My poor, poor hubby- God Bless him! As my live in taste testing, Guinea Pig, he has endured some pretty awful homemade bread. Four years ago, I set out to make homemade bread- and not the sweet kind with baking powder and baking soda. Not this chick, I wanted to make the fresh baked farmhouse loaf that was perfect, with a slab of butter, and steam rising off.

EPIC

FAIL

REPEAT


I am not one to be defeated- especially by a tradition such as bread making. Hello, I was the new proud owner of a Kitchen Aid Stand Mixer. I could make anything.


WRONG


Bread= science. You have to check the weather, the water, the flour, the oven. You have to enlist the help of bricks in your oven, steam misting water bottles, countless cookbooks, countless websites, and yes countless loaves of bread that were dense, tasteless, and just wrong!


Over the past four years I have definitely plugged away at finding that feel of the dough- somewhere between sticky and smooth. I have stopped rushing the kneading process (how hard is it to let the mixer do the work for 8 or so minutes). I have made rolls, loaves, pretzels, and a beloved pizza crust!
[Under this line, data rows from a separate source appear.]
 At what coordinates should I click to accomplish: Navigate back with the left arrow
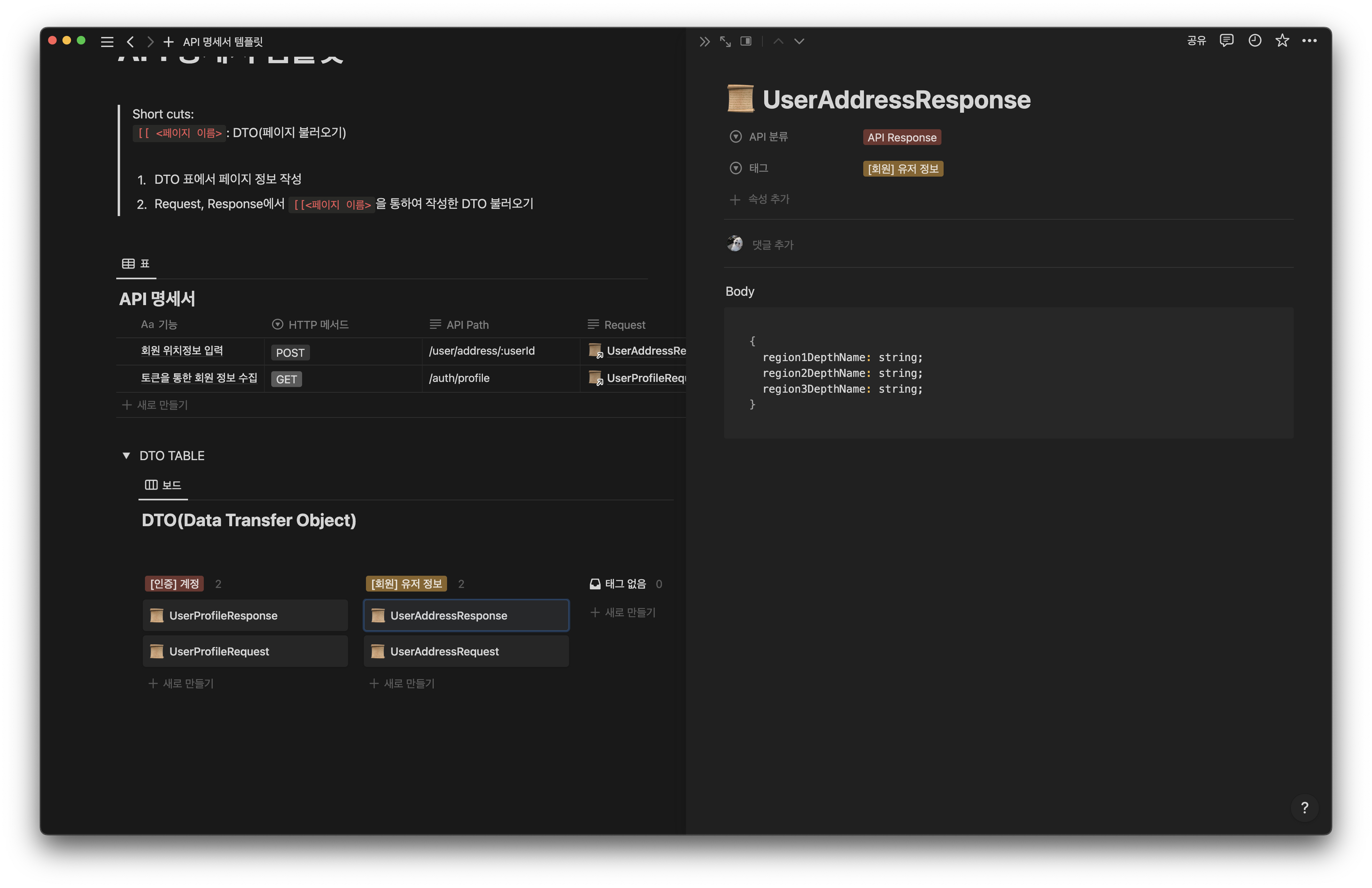[131, 42]
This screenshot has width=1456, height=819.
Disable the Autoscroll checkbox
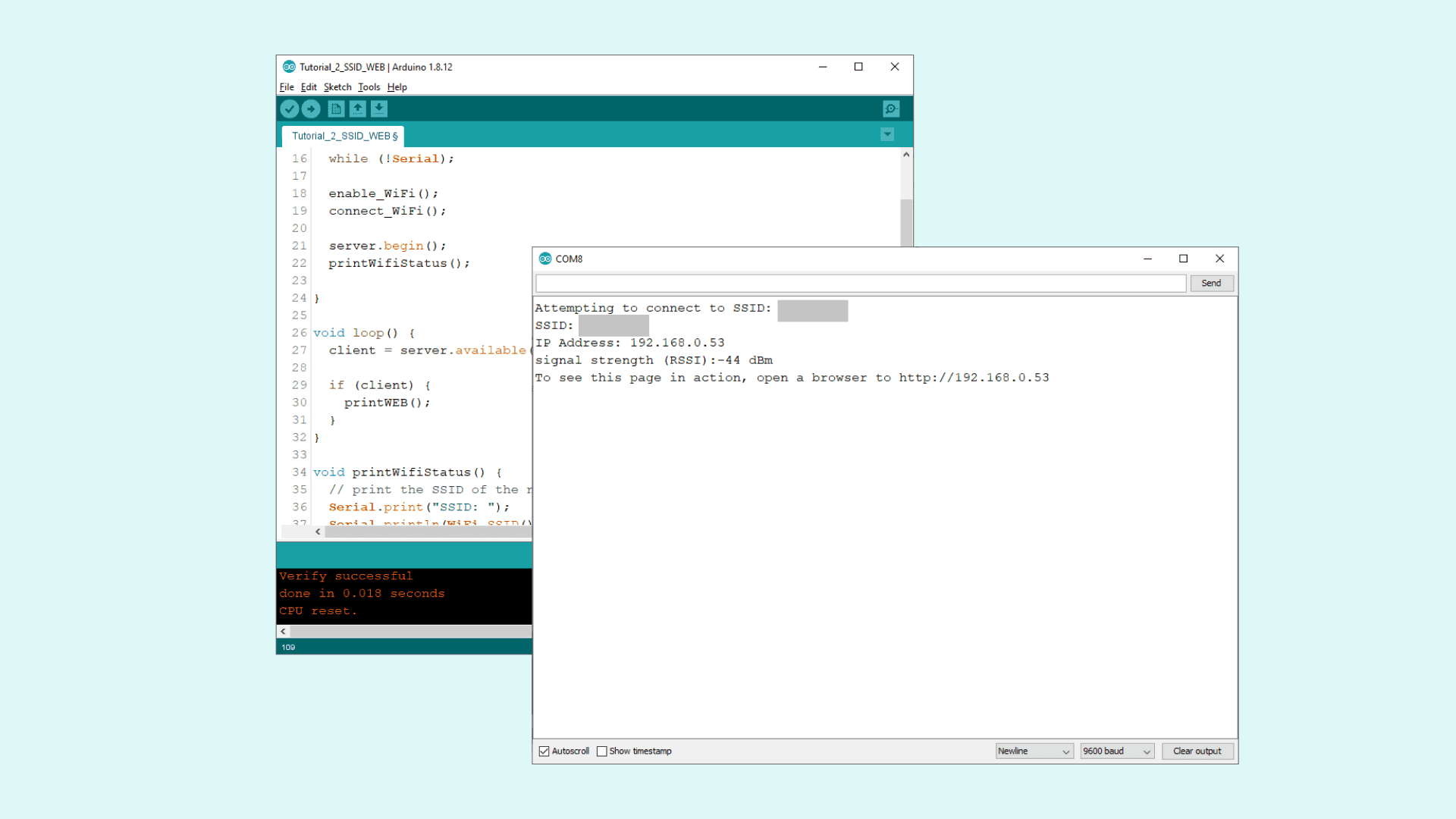(x=544, y=751)
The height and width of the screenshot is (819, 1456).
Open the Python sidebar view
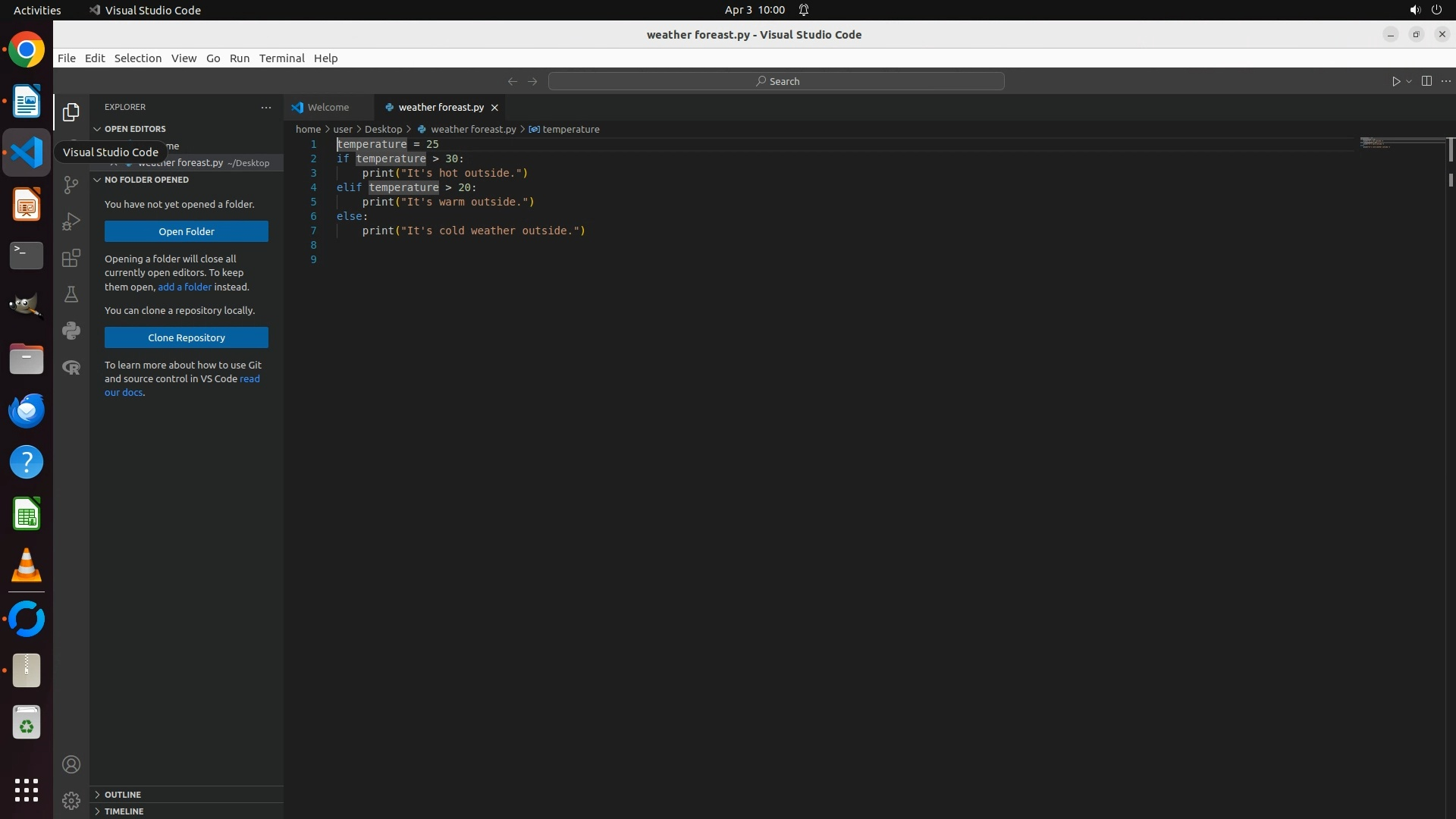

It is no question we love pizza! When we lived in Richmond, we would get pizza from Leonardo's. Heaven. Now, with limited options-and the desire to make everything THAT tiny bit healthier- we do our own thing!

Pizza crust presents the same pain in the rear problem as all yeast breads. If you mess it up, you have a load of tasty toppings atop of cardboard. There is no disguise for a bad crust. Dough being the science that it is, is best followed from a tried and true recipe. I happen to use this one from my Cooking Light cookbook. I use highly active yeast, and white wheat flour. No it's not dripping in butter along the crust- but you absolutely could brush some on.






The recipe says it yields 2 crusts- I make 3. When I first started making it, the crust was hanging over the pizza stone and was a bit chewy for our liking. By dividing the crust into thirds, we had a thin and crisp crust that suited us better- and it fits on the pizza stone perfectly! I had never frozen the dough before, but popped one of these guys in the freezer this time. If the crust turns out just as tasty after being frozen, then there is never an excuse not to have homemade pizza-unless I'm being lazy...





With our his and her's pizza, a bottle of Horton Mourvedre dinner was served!